For each line in the data below, write an exact copy.

===== Input records =====

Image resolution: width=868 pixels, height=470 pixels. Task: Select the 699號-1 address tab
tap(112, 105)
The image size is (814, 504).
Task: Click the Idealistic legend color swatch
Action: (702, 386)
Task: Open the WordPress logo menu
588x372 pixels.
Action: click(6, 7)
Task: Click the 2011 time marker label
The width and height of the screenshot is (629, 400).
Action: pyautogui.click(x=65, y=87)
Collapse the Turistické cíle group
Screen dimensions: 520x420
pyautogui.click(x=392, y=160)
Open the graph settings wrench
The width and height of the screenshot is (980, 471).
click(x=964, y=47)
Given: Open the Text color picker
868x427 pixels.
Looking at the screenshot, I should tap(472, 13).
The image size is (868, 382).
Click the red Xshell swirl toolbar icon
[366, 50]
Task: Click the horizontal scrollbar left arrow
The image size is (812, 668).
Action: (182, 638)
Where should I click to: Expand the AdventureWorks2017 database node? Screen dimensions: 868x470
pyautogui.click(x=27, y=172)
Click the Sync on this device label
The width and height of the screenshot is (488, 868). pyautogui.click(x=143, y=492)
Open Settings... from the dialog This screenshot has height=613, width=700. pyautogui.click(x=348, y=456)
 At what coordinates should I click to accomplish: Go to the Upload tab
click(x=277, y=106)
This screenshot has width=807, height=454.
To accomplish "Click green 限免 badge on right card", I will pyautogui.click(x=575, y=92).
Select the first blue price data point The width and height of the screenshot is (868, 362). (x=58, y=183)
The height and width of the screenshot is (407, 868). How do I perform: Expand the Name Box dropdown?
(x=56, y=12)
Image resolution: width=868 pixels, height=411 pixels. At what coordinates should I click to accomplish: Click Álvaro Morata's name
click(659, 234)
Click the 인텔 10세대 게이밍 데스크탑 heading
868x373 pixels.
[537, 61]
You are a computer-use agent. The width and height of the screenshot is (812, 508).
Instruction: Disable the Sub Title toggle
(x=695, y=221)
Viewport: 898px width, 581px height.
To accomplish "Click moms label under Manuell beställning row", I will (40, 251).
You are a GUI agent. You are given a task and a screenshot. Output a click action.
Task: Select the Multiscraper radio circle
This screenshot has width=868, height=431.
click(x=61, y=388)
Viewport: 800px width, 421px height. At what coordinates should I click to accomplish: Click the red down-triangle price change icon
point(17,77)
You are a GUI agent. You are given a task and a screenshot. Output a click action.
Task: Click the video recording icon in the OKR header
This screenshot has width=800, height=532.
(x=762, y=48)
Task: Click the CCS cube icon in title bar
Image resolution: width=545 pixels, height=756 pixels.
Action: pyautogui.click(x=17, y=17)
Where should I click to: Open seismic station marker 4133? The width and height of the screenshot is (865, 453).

=====

> [Written answer]:
Image resolution: width=868 pixels, height=470 pixels. Task: Select the 699號-1 address tab
tap(112, 105)
The image size is (814, 504).
Task: Click the Idealistic legend color swatch
Action: (702, 386)
Task: Open the WordPress logo menu
588x372 pixels.
Action: click(6, 7)
Task: Click the 2011 time marker label
The width and height of the screenshot is (629, 400).
Action: pyautogui.click(x=65, y=87)
Collapse the Turistické cíle group
Screen dimensions: 520x420
pyautogui.click(x=392, y=160)
Open the graph settings wrench
The width and height of the screenshot is (980, 471).
click(x=964, y=47)
Given: Open the Text color picker
868x427 pixels.
Looking at the screenshot, I should tap(472, 13).
The image size is (868, 382).
Click the red Xshell swirl toolbar icon
[366, 50]
Task: Click the horizontal scrollbar left arrow
The image size is (812, 668).
Action: (182, 638)
Where should I click to: Expand the AdventureWorks2017 database node? Screen dimensions: 868x470
pyautogui.click(x=27, y=172)
Click the Sync on this device label
The width and height of the screenshot is (488, 868). pyautogui.click(x=143, y=492)
Open Settings... from the dialog This screenshot has height=613, width=700. pyautogui.click(x=348, y=456)
 At what coordinates should I click to accomplish: Go to the Upload tab
click(x=277, y=106)
This screenshot has width=807, height=454.
To accomplish "Click green 限免 badge on right card", I will pyautogui.click(x=575, y=92).
Select the first blue price data point The width and height of the screenshot is (868, 362). (x=58, y=183)
The height and width of the screenshot is (407, 868). How do I perform: Expand the Name Box dropdown?
(x=56, y=12)
Image resolution: width=868 pixels, height=411 pixels. At what coordinates should I click to accomplish: Click Álvaro Morata's name
click(659, 234)
Click the 인텔 10세대 게이밍 데스크탑 heading
868x373 pixels.
[537, 61]
You are a computer-use agent. The width and height of the screenshot is (812, 508).
Instruction: Disable the Sub Title toggle
(x=695, y=221)
Viewport: 898px width, 581px height.
To accomplish "Click moms label under Manuell beställning row", I will (40, 251).
You are a GUI agent. You are given a task and a screenshot. Output a click action.
Task: Select the Multiscraper radio circle
This screenshot has width=868, height=431.
click(x=61, y=388)
Viewport: 800px width, 421px height. At what coordinates should I click to accomplish: Click the red down-triangle price change icon
point(17,77)
You are a GUI agent. You are given a task and a screenshot. Output a click action.
Task: Click the video recording icon in the OKR header
This screenshot has width=800, height=532.
(x=762, y=48)
Task: Click the CCS cube icon in title bar
Image resolution: width=545 pixels, height=756 pixels.
Action: pyautogui.click(x=17, y=17)
Where should I click to: Open seismic station marker 4133? The width and height of the screenshot is (865, 453).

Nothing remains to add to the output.